OFFBEAT: 'Peyton Place' remembered again, this time, on stage

Phil Potempa's daily entertainment news column
2013-03-25T00:00:00Z OFFBEAT: 'Peyton Place' remembered again, this time, on stageBy Philip Potempa, (219) 852-4327

It was 57 years ago when "Peyton Place," the 1956 novel by Grace Metalious, caused a scandal when published.

Of course, it also sold 60,000 copies within the first 10 days of release and stayed on The New York Times best-seller list for 59 weeks. 

And by 1957, it was already adapted for a film by 20th Century Fox starring Lana Turner, Russ Tamblyn, Hope Lange, David Nelson and Terry Moore and then, inspiring the first hit prime time soap opera of the same name as a television series from 1964-69 launching careers of Mia Farrow, Barbara Parkins and Ryan O'Neal.

So it only makes sense "Peyton Place" could work equally well as a compelling and juicy stage drama adaption. That's just what director Paul Edwards, who has 48 productions to his credit for Northwestern University, has done with adapting "Peyton Place" for City Lit Theater, at 1020 W. Bryn Mawr, in Chicago, for a new and original run through the end of this month.

The book opens, set in 1937, at a time when people still worried about the cost of making or accepting a collect call and a high school principal could be hired to earn a salary of $2,900 a year.

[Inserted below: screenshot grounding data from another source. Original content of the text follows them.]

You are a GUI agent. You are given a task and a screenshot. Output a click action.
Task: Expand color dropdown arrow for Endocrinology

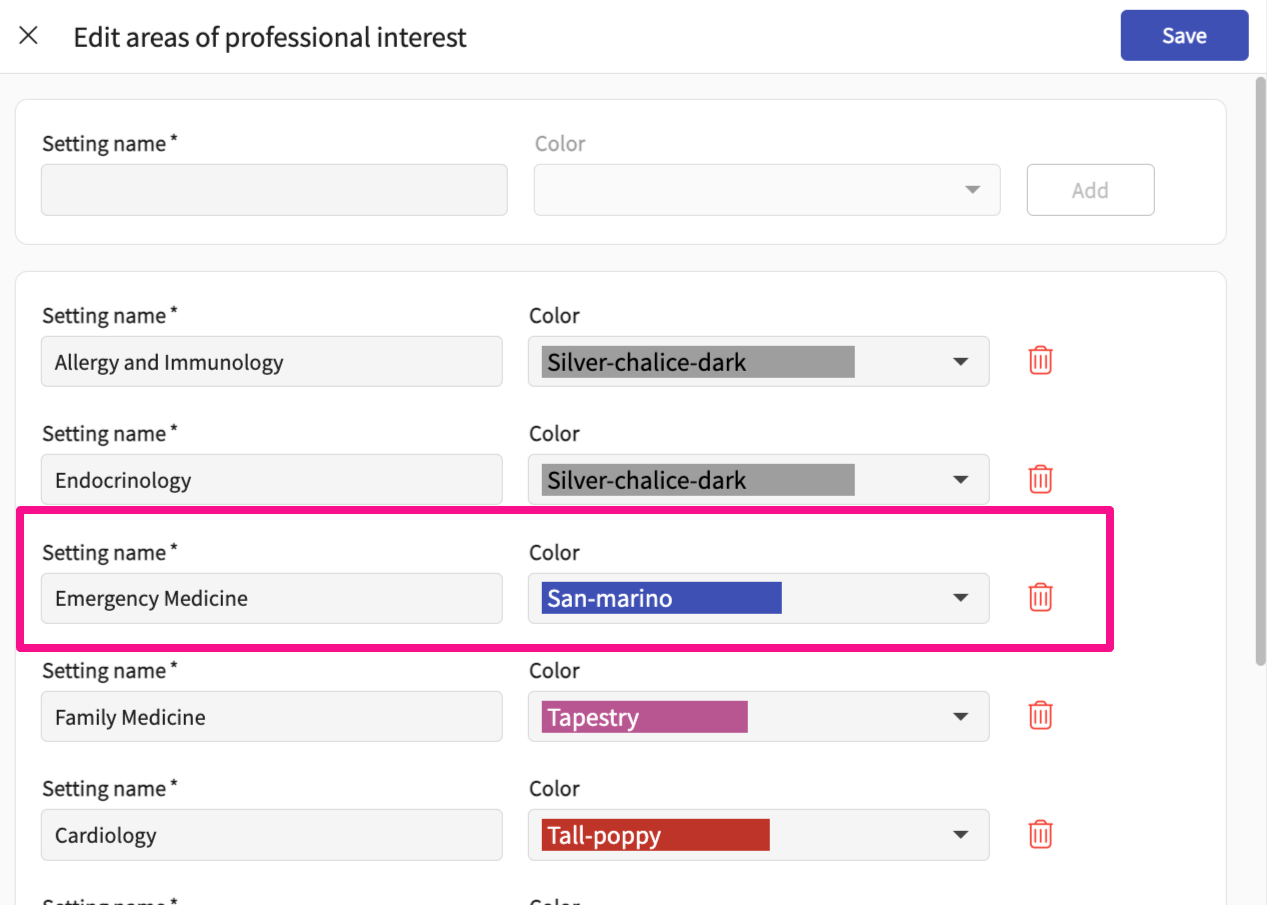[960, 480]
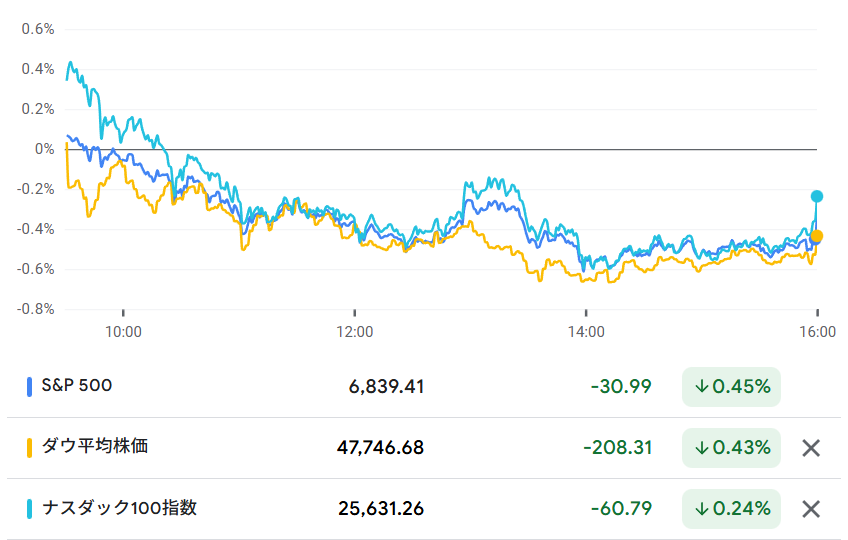The image size is (848, 540).
Task: Click the cyan end dot on the chart
Action: [x=817, y=196]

When Metalious got the idea to write the novel that exposed the skeletons hidden in the closets of her neighbors and friends, it was at a time when women weren't expected to talk about taboos, let alone write about it as fodder.

As Edwards explains, this was also at a time, the fall of 1954, when Metalious was age 30 and three months behind on her car payments while living in "near-poverty." Once the book was an overnight sensation, suddenly, she was courted by Hollywood and signed a $250,000 contract for the film and TV rights to her characters and book.

It was the first novel ever banned from the entire state of Rhode Island and Canada did not allow the book to be brought to the country or sold, under a tariff provision that forbade importing books "of an indecent or immoral character."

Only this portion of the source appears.